China has responded forcefully and cohesively with it’s own “New Deal”, Australia is already delivering a second stimulus package after a successful first round. Singapore has acted decisively with a S20.5Bn “Resilience Package” designed to cushion a recession it cannot avoid.
Meanwhile we aren’t even at the alert level that the rest of the world was at last year. One of the world’s top twenty trading nations officially thinks it merely faces a routine slowdown in the midst of a collapse in world trade.
I have been calling on our leadership to sit up and take note of the historic dimensions of this crisis since October last year. I reiterated this call in a speech last month. In the short time since, Malaysian industry leaders and economics bloggers have also been calling on the government to come out of their official denial that anything serious is going to happen to our economy. Ratings agencies, brokerage houses, banks and researchers have all come out with growth estimates drastically lower than the government’s projected rate of 3.5% growth. The government should come clean on the recession we are entering, and on how we will face it with our already ballooning budget-deficit.

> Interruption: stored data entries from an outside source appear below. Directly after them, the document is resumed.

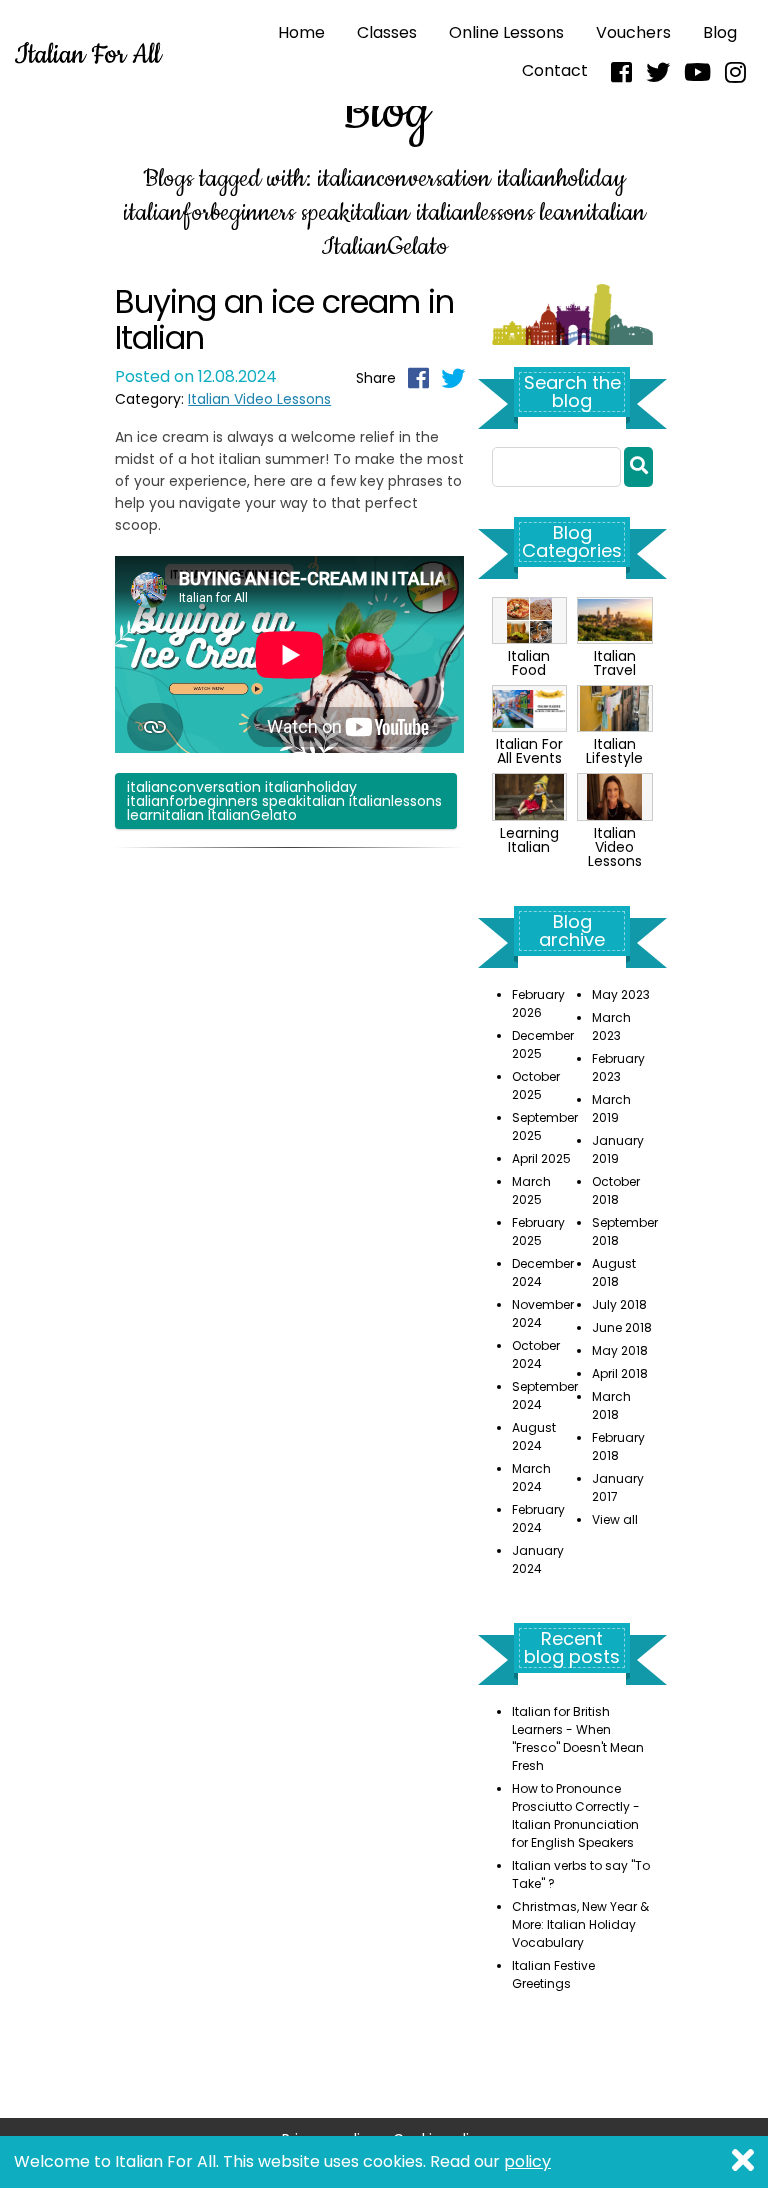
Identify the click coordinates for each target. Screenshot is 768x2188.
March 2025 (531, 1190)
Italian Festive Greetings (553, 1974)
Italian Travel (614, 663)
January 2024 (538, 1559)
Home (301, 32)
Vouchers (633, 32)
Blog (720, 32)
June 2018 (622, 1327)
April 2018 (620, 1373)
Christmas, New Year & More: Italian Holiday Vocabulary (580, 1924)
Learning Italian (529, 839)
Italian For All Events (529, 751)
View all (615, 1519)
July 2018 (619, 1304)
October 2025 (536, 1085)
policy (527, 2161)
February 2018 (618, 1446)
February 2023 (618, 1067)
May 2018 (620, 1350)
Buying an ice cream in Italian (284, 319)
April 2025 (541, 1158)
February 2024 (538, 1518)
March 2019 (611, 1108)
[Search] (638, 467)
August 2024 (534, 1436)
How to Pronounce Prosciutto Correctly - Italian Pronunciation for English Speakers (576, 1815)
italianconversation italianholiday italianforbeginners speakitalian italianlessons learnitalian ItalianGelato (284, 801)
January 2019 (618, 1149)
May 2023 (621, 994)
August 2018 (614, 1272)
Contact (555, 70)
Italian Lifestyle (614, 751)
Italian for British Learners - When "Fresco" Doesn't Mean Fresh (578, 1738)
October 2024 (536, 1354)
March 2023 (611, 1026)
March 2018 (611, 1405)
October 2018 (616, 1190)
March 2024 (531, 1477)
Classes (387, 32)
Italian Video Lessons (259, 399)
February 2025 (538, 1231)
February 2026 (538, 1003)
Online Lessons (506, 32)
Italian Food (529, 663)
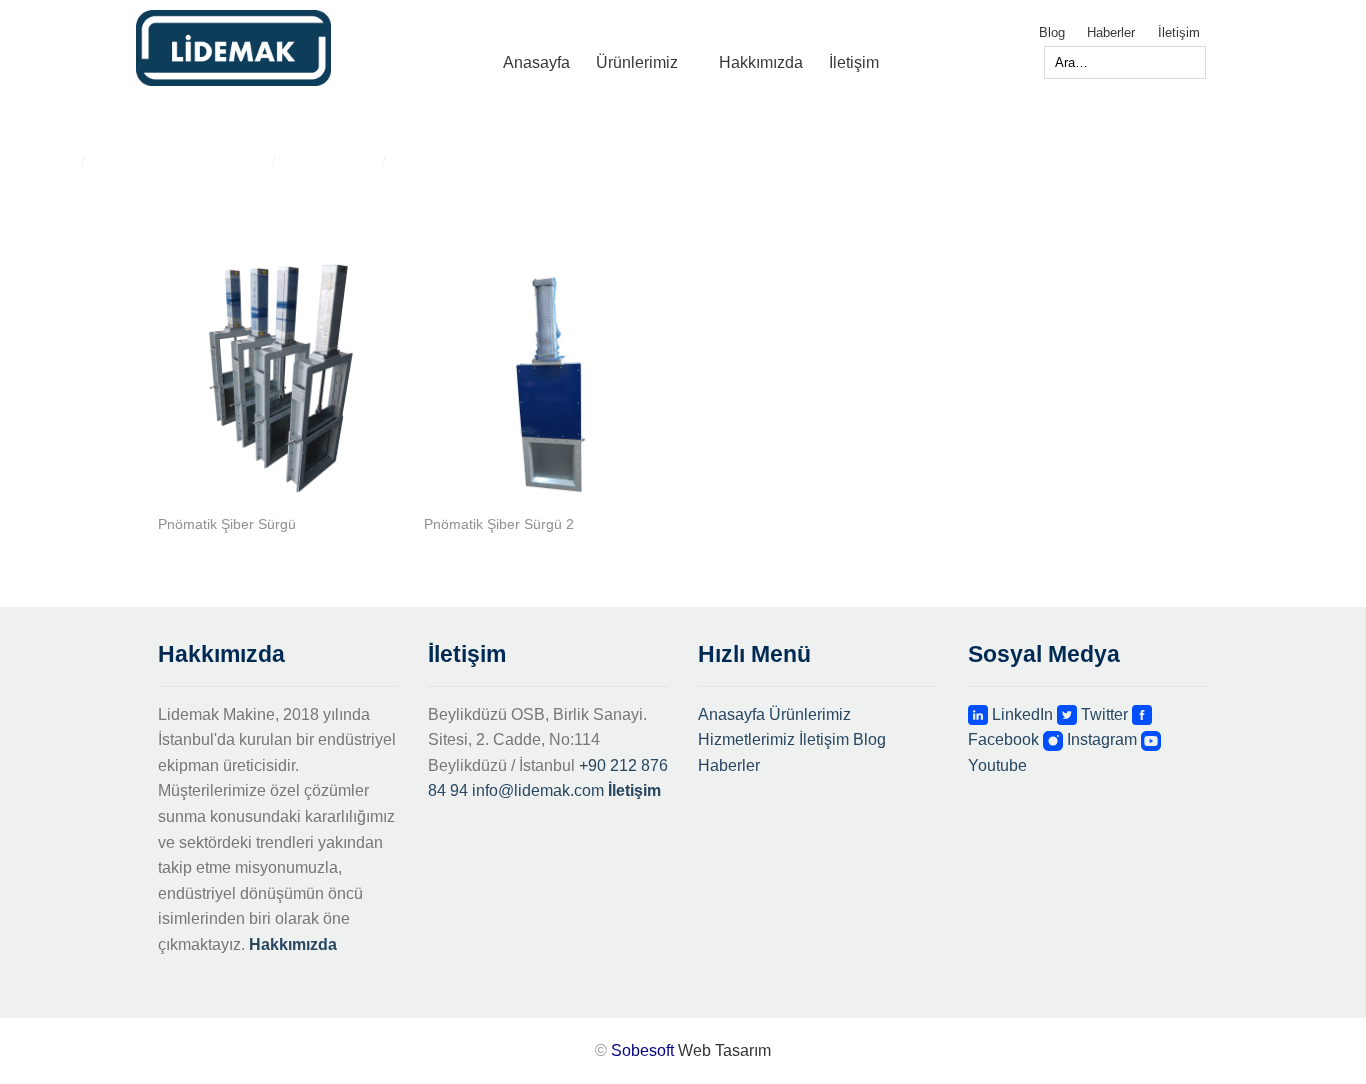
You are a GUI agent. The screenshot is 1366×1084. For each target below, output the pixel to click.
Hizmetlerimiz (746, 739)
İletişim (1179, 32)
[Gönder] (1021, 63)
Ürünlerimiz (637, 62)
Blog (1052, 32)
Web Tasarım (724, 1050)
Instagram (1100, 739)
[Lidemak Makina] (269, 48)
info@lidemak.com (538, 790)
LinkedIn (1020, 714)
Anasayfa (536, 62)
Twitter (1102, 714)
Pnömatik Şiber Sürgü (227, 524)
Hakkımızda (761, 62)
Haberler (1111, 32)
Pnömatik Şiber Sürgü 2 (499, 524)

Economic numbers translate into jobs, livelihoods, opportunities, food on the table. Poor economic management has very real consequences in the lives of our citizens.
The public and the business and investment community must surely get a feeling of unreality around this administration.
It’s as if the fire alarm has been ringing, the neighbourhood, in fact the whole town, is on fire and the firemen are holed up playing games with each other. Or starting other fires.